AutoML Translation beginner's guide

Introduction

Imagine you run a financial reporting service that has an opportunity to expand to new countries. Those markets require that your time-sensitive financial documents are translated in real time. Instead of hiring bilingual finance staff or contracting with a specialist translator, both of which come at a high price due to their domain expertise and your need for quick turnaround, AutoML Translation can help you automate the translation job in a scalable way, allowing you to enter new markets quickly.

Translation

Try it for yourself

If you're new to Google Cloud, create an account to evaluate how Cloud Translation performs in real-world scenarios. New customers also get $300 in free credits to run, test, and deploy workloads.

Try Cloud Translation free

Why is Machine Learning (ML) the right tool for this problem?

Classical programming requires the programmer to specify step-by-step instructions for the computer to follow. But this approach quickly gets unfeasible for translation. Natural language is complex, and translating it is too — rule-based translation stopped being the best approach decades ago. Now machine translation is done almost entirely with a statistical approach, with massive parallel corpora taking the place of linguistic experts fine-tuning ever more specialized sets of rules by hand.

You need a system that can generalize to a wide variety of translation scenarios, but is laser-focused on your use case and task-specific linguistic domain in the language pairs you care about. In a scenario where a sequence of specific rules is bound to expand exponentially, you need a system that can learn from examples. Fortunately, machine learning systems are well-positioned to solve this problem.

Is the Translation API or AutoML Translation the right tool for me?

The Translation API covers a huge number of language pairs and does a great job with general-purpose text. Where AutoML Translation really shines is for the "last mile" between generic translation tasks and specific, niche vocabularies. Our custom models start from the generic Translation API model, but add a layer that specifically helps the model get the right translation for domain-specific content that matters to you.

Compare Translation API to AutoML Translation

Try the Translation API Get started with AutoML

What does machine learning in AutoML Translation involve?
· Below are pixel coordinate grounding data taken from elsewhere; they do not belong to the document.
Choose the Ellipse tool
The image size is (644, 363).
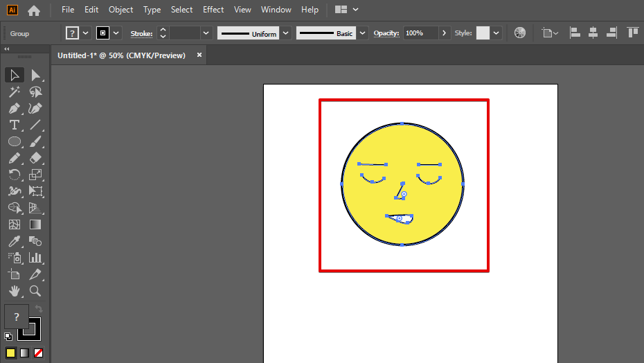click(x=14, y=141)
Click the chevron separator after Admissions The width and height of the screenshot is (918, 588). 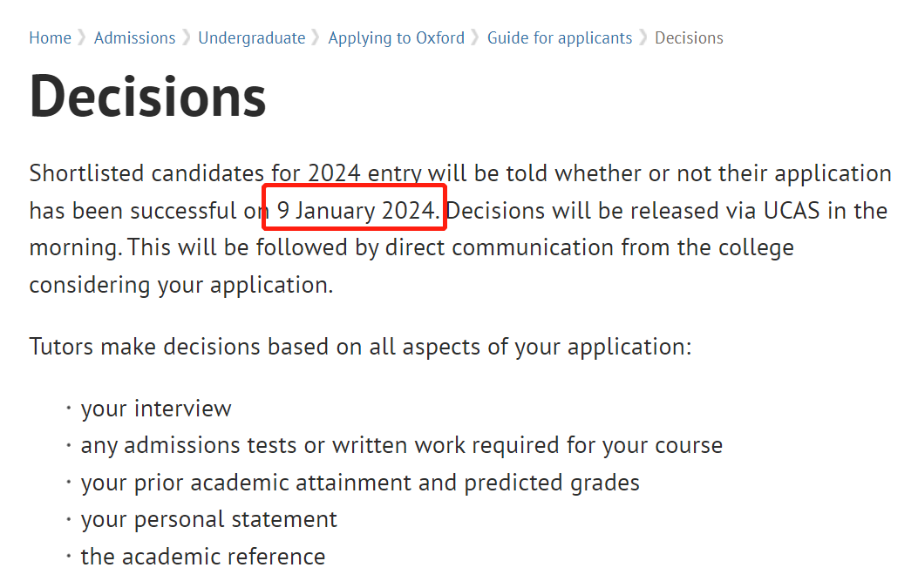point(187,38)
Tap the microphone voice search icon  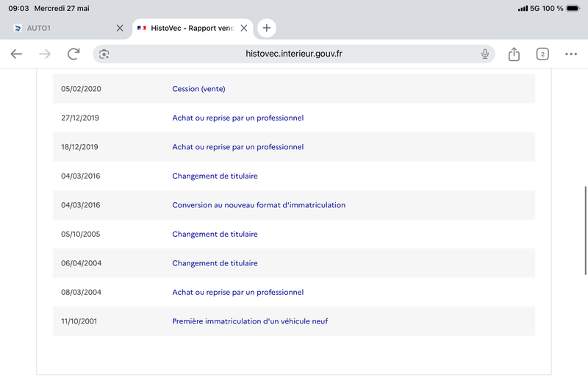tap(485, 54)
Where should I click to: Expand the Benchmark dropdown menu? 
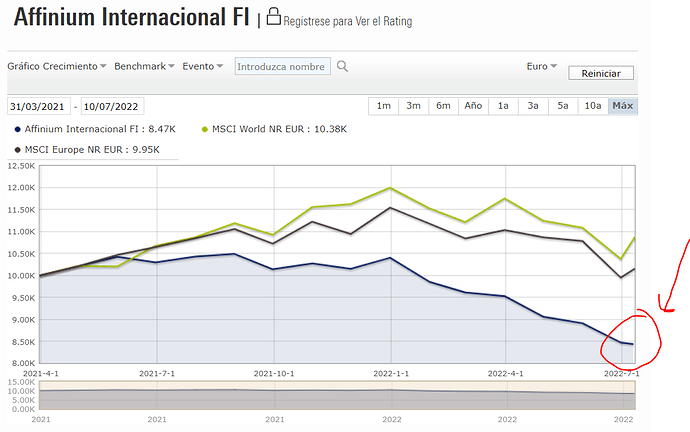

Machine learning involves using data to train algorithms to achieve a desired outcome. The specifics of the algorithm and training methods change based on the problem space. There are many different subcategories of machine learning, all of which solve different problems and work within different constraints. AutoML Translate enables you to perform supervised learning, which involves training a computer to recognize patterns from translated sentence pairs. Using supervised learning, we can train a custom model to translate domain-specific content you care about.

Data Preparation

In order to train a custom model with AutoML Translation, you supply matching pairs of sentences in the source and target languages - that is, pairs of sentences that mean the same thing in the language you want to translate from and the one to which you want to translate. Of course, translation isn't an exact science, but the closer in meaning your sentence pairs are, the better your model will work.

Assess your use case

While putting together the dataset, always start with the use case. You can begin with the following questions:

  • What is the outcome you’re trying to achieve?
  • What kinds of sentences do you need to translate to achieve this outcome? Is this a task that the Translation API can do out of the box?
  • Is it possible for humans to translate these sentences in a way that satisfies you? If the translation task is inherently ambiguous, to the point where a person fluent in both languages would have a hard time doing a satisfactory job, you may find AutoML Translation to be similar in performance.
  • What kinds of examples would best reflect the type and range of data your system will need to translate?
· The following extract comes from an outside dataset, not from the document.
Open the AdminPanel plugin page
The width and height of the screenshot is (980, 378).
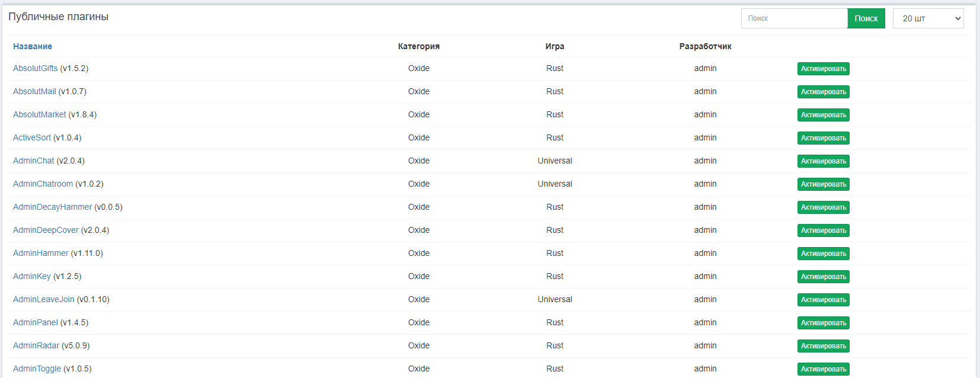click(36, 323)
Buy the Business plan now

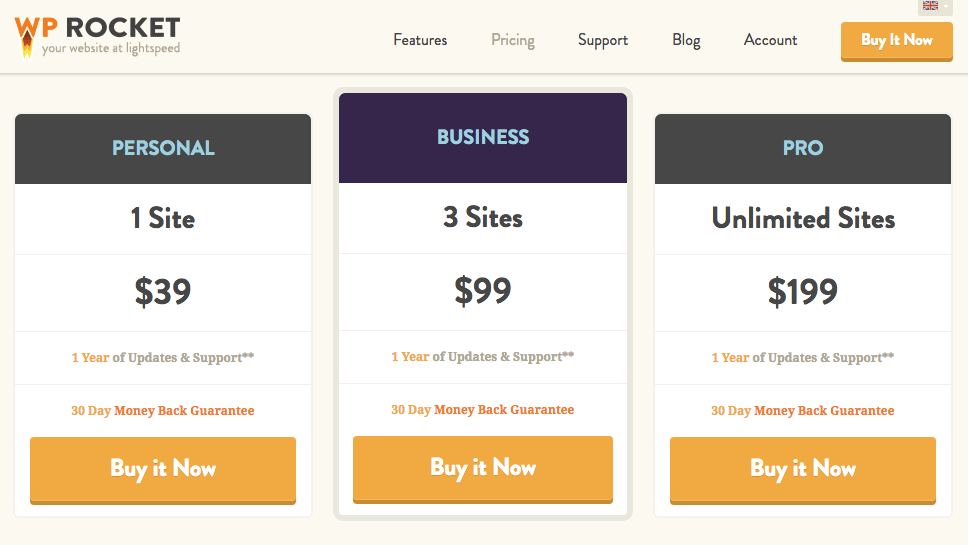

A core principle underpinning Google's ML products is human-centered machine learning, an approach that foregrounds responsible AI practices including fairness. The goal of fairness in ML is to understand and prevent unjust or prejudicial treatment of people related to race, income, sexual orientation, religion, gender, and other characteristics historically associated with discrimination and marginalization, when and where they manifest in algorithmic systems or algorithmically aided decision-making. You can read more in our guide and find "fair-aware" notes ✽ in the guidelines below. As you move through the guidelines for putting together your dataset, we encourage you to consider fairness in machine learning where relevant to your use case.

Source your data

Once you've established what data you will need, you need to find a way to source it. You can begin by taking into account all the data your organization collects. You may find that you're already collecting the data you would need to train a translation model. In case you don't have the data you need, you can obtain it manually or outsource it to a third-party provider.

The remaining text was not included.